Le néolibéralisme file plein de petites satisfactions de court terme mais pas d’épanouissement durable, à la fois en colonisant les imaginaires et en dégradant l’environnement. Cf le rapport du GIEC expliquant qu’il va falloir redéfinir ce qu’est une « bonne vie » si on veut surmonter la crise climatique (s’applique pareil pour la crise de la biodiv). L’écologie politique (la vraie, pas la croissance verte) propose de s’attaquer aux deux points à la fois. Mais du coup, récupération de la partie « décolonisation de l’imaginaire » par à la fois le néolib et des trucs pseudo-mystiques qui vont vendre un changement de l’intérieur des gens en oubliant toute la partie transformation des structures de la société : on va notamment retrouver là une bonne partie du développement personnel. Le développement personnel va être facile à promouvoir parce qu’il promeut un changement sans conflit : c’est quand même plus sympa. On va vendre du coup à la fois les « alternatives locales », le « développement personnel » et la croissance verte, avec l’idée que le modèle peut être transformé par des gens qui éteignent la lumière, font de la méditation pour se sentir mieux et vont acheter à la biocoop plutôt qu’en grande surface. C’est joli, mais en vrai le capitalisme s’accomode fort bien de tout ça, et à côté les gens des classes plus populaires qui n’ont pas les moyens (financiers, temporels, autre) de rentrer dans ces alternatives sont culpabilisés (la crise devient de leur faute) pendant qu’il existe toujours une grosse industrie polluante.

Le néolib est aussi fort content du développement personnel en ce qu’il peut facilement être dépolitisant : si l’accent est mis sur le fait de rendre les gens heureux en faisant des ajustements dans leur tête, on peut les persuader de s’adapter à des conditions extérieures merdiques contre lesquelles iels feraient mieux de se révolter. En plus les gens qui vont pas bien peuvent désormais être tenu.e.s comme les responsables de leur malheur : iels n’ont pas fait assez de travail sur elleux pour aller bien.

Deux exemples de plus : le do-it-yourself promu comme un moyen d’émancipation peut absolument ne pas l’être : si c’est inséré dans des circuits de production locaux et des réseaux de sociabilité fort bien, mais si c’est chacun.e fait son pain et son savon chez soi, ça détruit l’artisanat local, et ça permet au capitalisme de refourguer à chacun.e une machine à pain et une imprimante 3D pas mise en commun qui sera sous-utilisé. Incitation à la consommation des moyens de production personnels, en qq sorte. Le DIY émancipe dans le cadre des communs seulement, pas en soi.

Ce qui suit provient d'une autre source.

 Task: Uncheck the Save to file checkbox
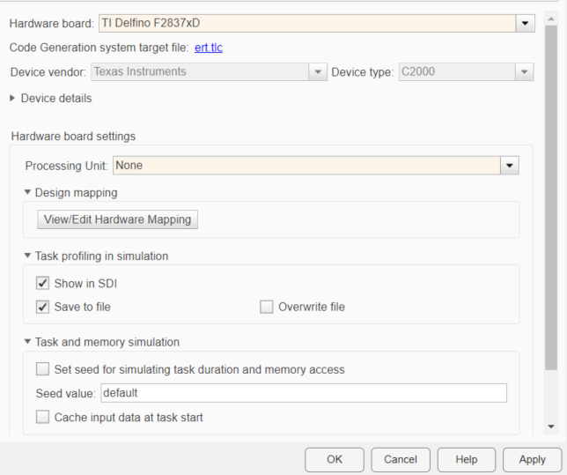click(x=43, y=307)
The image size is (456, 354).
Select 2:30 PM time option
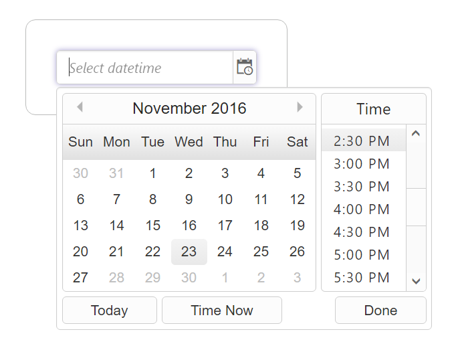click(x=362, y=141)
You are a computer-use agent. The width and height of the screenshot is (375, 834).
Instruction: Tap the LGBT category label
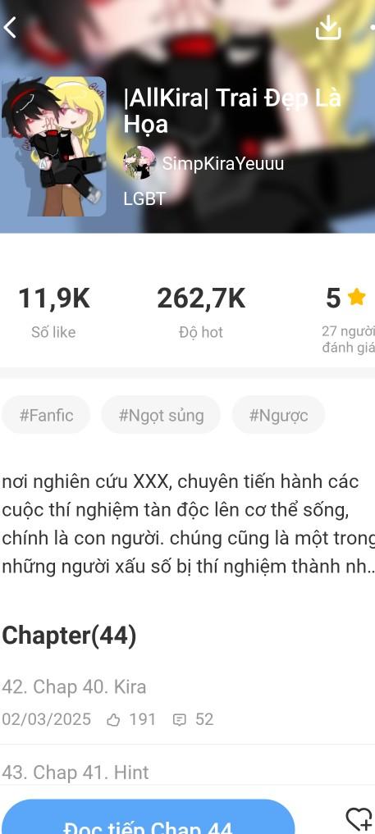[144, 199]
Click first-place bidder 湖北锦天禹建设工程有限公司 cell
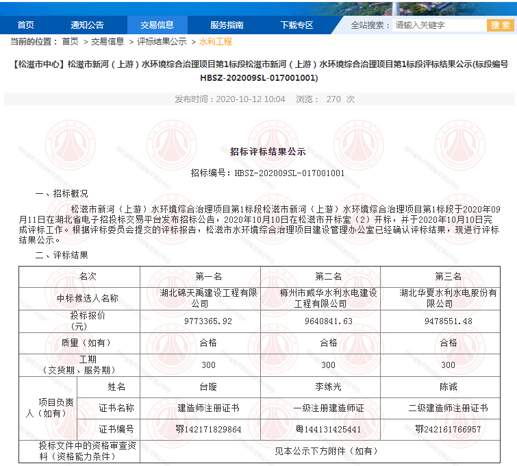This screenshot has width=517, height=466. tap(200, 297)
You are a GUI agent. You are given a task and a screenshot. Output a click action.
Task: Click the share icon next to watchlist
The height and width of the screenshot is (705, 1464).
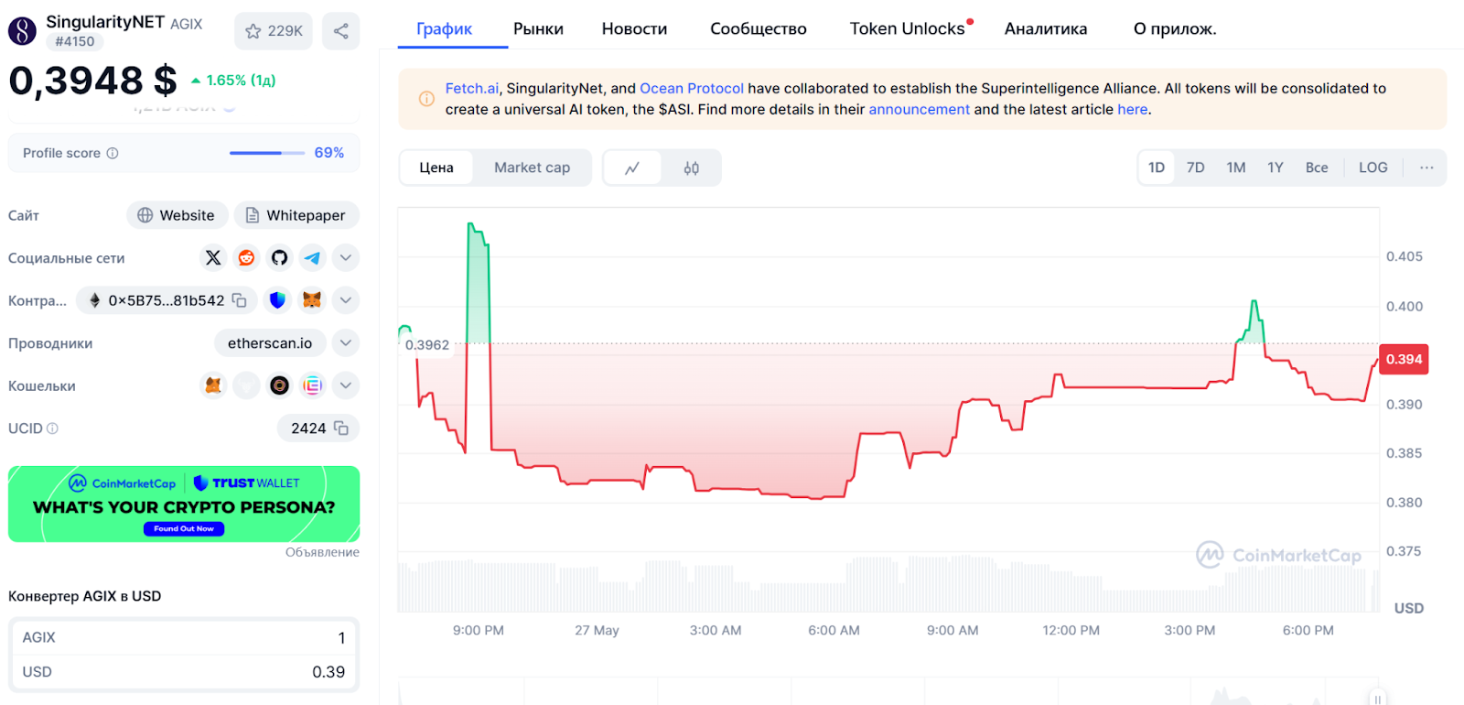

L’agriculture urbaine réappropriée par les classes supérieures se fait gentrifier : là où les plus pauvres produisaient par nécessité, les classes sups vont voir ça comme un loisir et importer des pratiques de classes dans les jardins partagés : vont pousser au ZéroPhyto même si ça baisse la productivité, voir vont évincer les plus pauvres de l’agriUrbaine : soit par augmentation du droit d’entrée des jardins soit plus subtilement parce qu’ils pourront plus facilement préparer leur dossier de demande, ou en les faisant se sentir pas à leur place dans le jardin gentrifié.

Au Nord du travail, de TOMJO

Court fascicule sur les mutations du travail, le fait que viser de revenir au plein emploi notamment industriel c’est pas mal de la merde (« pour nous les emplois dans les mines c’était surtout la silicose ») et que par conséquence on peut trouver mieux comme grand projet de gauche que des relocalisations d’usine. De la même façon, la promesse d’un monde où les robots travailleront pour nous est assez factice, d’une part parce que l’on voit bien qu’actuellement les gains de productivité de la robotique et de l’algorithmique servent essentiellement à augmenter les profits de quelques uns plutôt que d’être redistribués, et ensuite parce que les robots n’apparaissent pas par magie, il faut les construire à partir de minéraux et ressources naturelles très loin d’être pérennes et extractibles sans dommages majeurs pour la planête, et avec un coût social important. Plutôt que l’alternative relocalisation/algorithmisation, l’auteur appelle à sortir du culte de la croissance pour retrouver un projet de société plus soutenable.